TV shows often lift up a willingness to forgive, or at the least expose the characters with all their flaws. This is the lesson that has not been learned by the viewers, even though many shows are literally built off of this pattern, our culture has by and large denied this moral ethic. One which Christianity not only holds to, but explains in light of the reality of God and the cross. But even Christian preaching and application often tries to soften this (especially post-conversion), and either use the word sin generically or address more the sins of the world rather than our own. We still do the finger pointing elsewhere. We preach in generalizations that let us wiggle out of the hard truth. But these fictional stories ought to remind us of the reality that needs to be faced: when our sins, our faults, our mistakes change our lives or the lives around us for the worse, covering this up will do one no good. This is not just a moral ethic, but actually a realization of the illusion we try to live by, and the reality that cries out for a Savior.

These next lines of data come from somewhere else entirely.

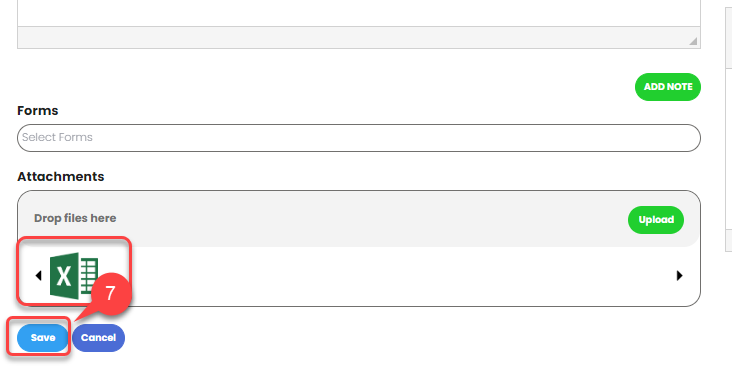Screen dimensions: 732x366
Task: Click the ADD NOTE button
Action: coord(668,87)
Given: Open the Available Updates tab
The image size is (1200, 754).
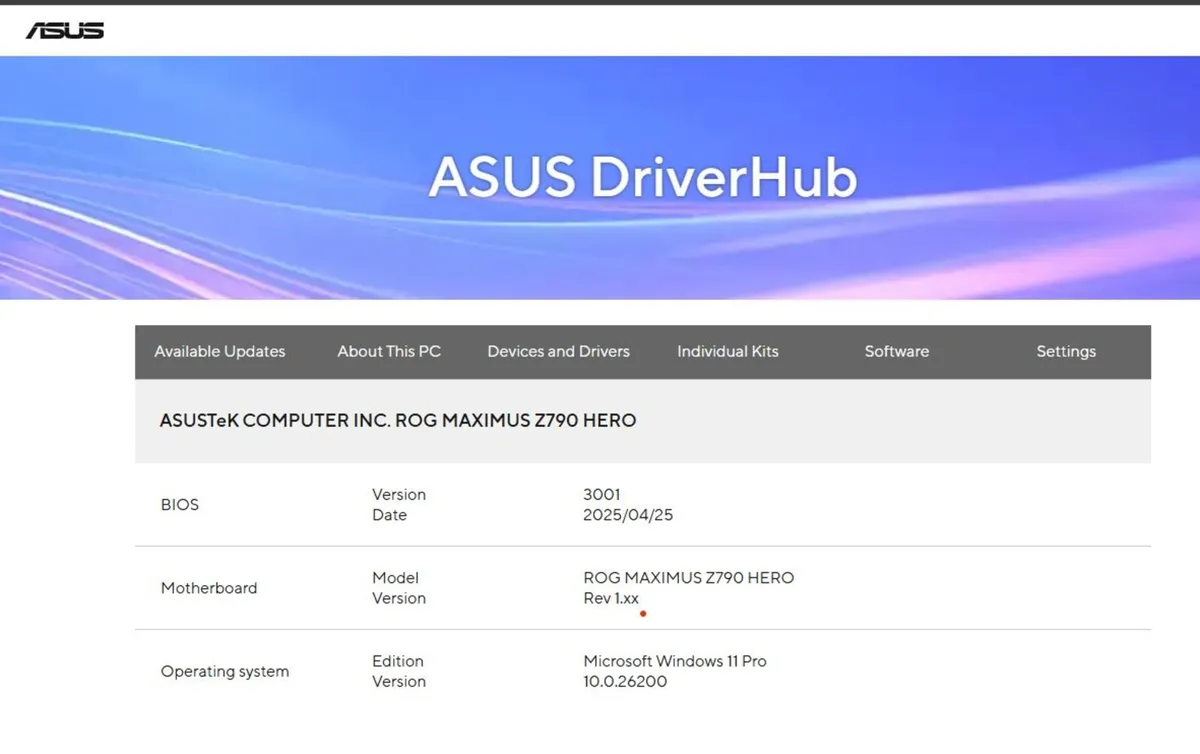Looking at the screenshot, I should point(220,351).
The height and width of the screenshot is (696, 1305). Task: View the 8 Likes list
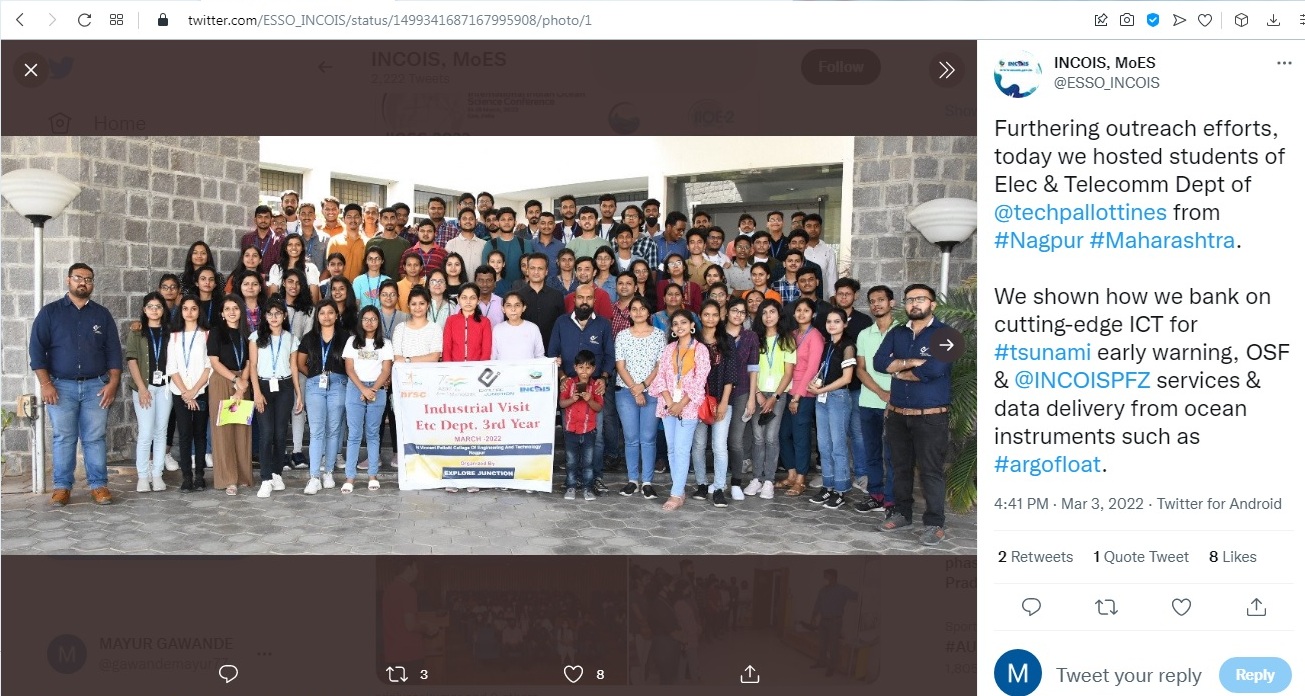coord(1233,557)
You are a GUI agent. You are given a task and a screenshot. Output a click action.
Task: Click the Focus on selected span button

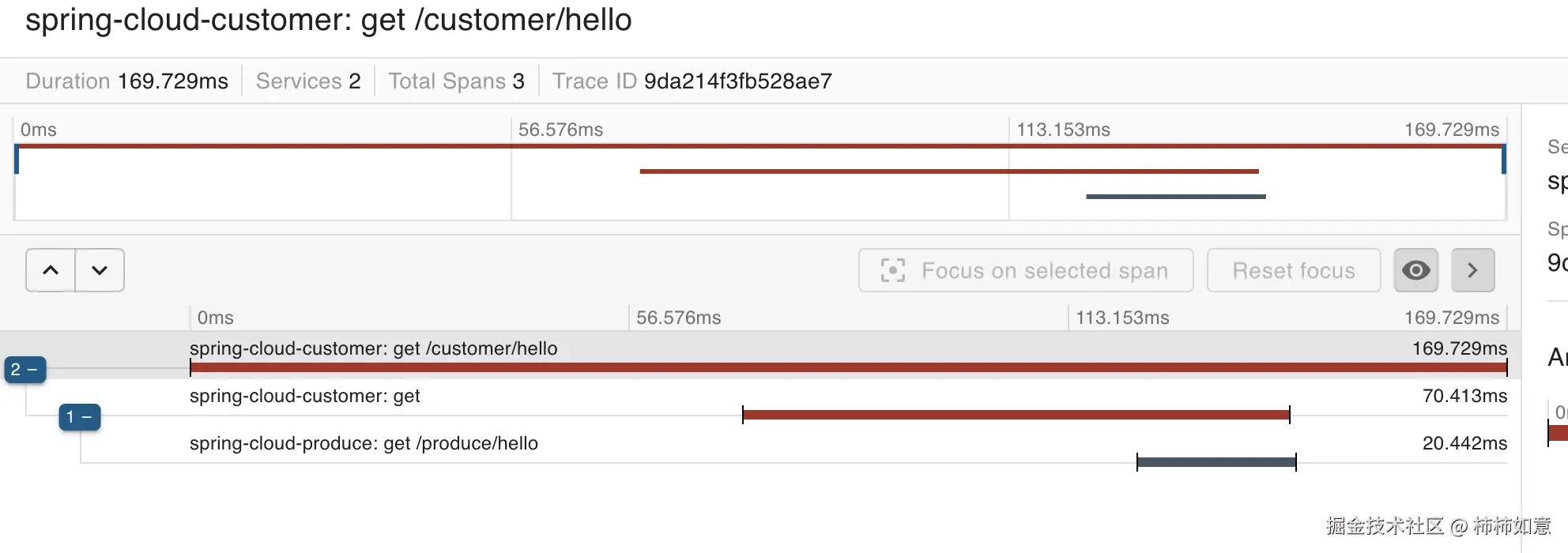[x=1026, y=270]
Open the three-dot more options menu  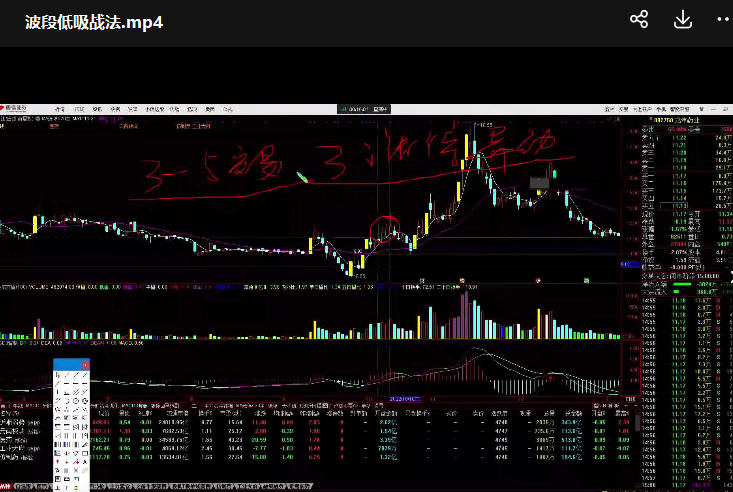pos(724,20)
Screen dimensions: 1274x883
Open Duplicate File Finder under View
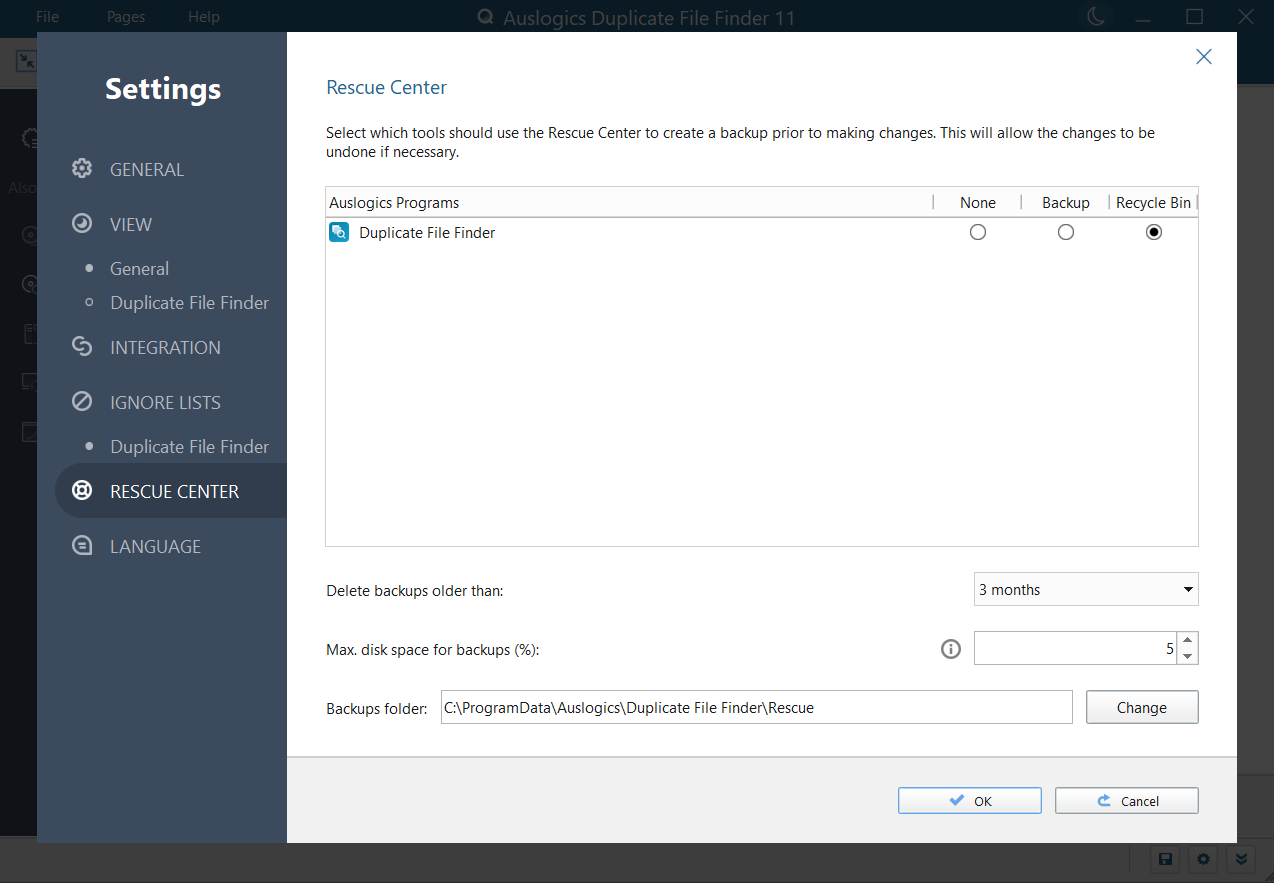pyautogui.click(x=189, y=303)
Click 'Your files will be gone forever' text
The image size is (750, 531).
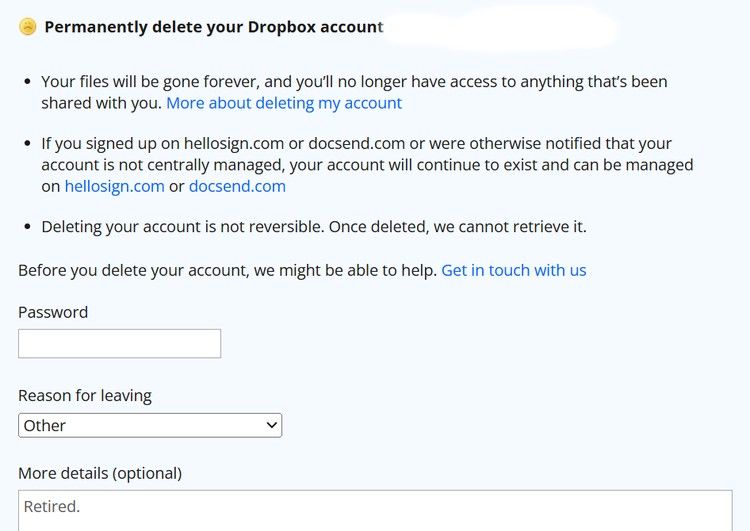[x=150, y=81]
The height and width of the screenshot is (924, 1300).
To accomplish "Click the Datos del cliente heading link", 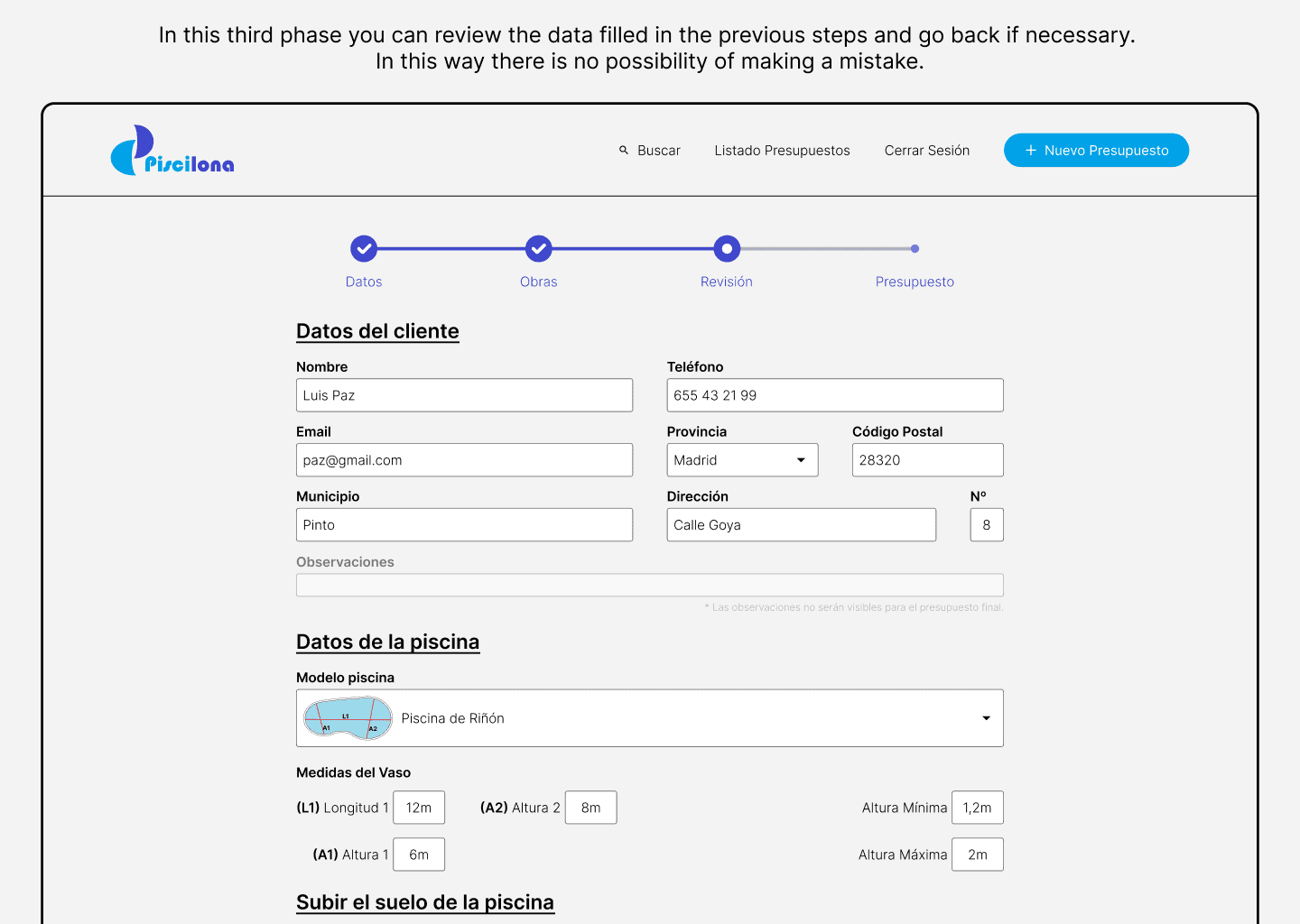I will point(377,331).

C.S. Lewis once wrote: "It is after you have realized that there is a real Moral Law, and a Power behind the law, and that you have broken that law and put yourself wrong with that power--it is after all this, and not a moment sooner, that Christianity begins to talk."
That is to say, it is after one realizes they are the character, and there is a viewer, it is then that one begins to realize this message of confession and forgiveness is no simple ritual or crutch or enabler, it is the the story of the viewer (God) not sitting back and watching, but stepping in with the one word that can truly sustain us in this reality show we call life.

Yet it's like a parable that no one ever applies to us as the prophet Nathan "You are the man". And until it does, while it is left to our own watching with no one to speak the truth to us, it will likely always remain the lesson we see but never apply to ourselves. The one thing we won't let the television teach us.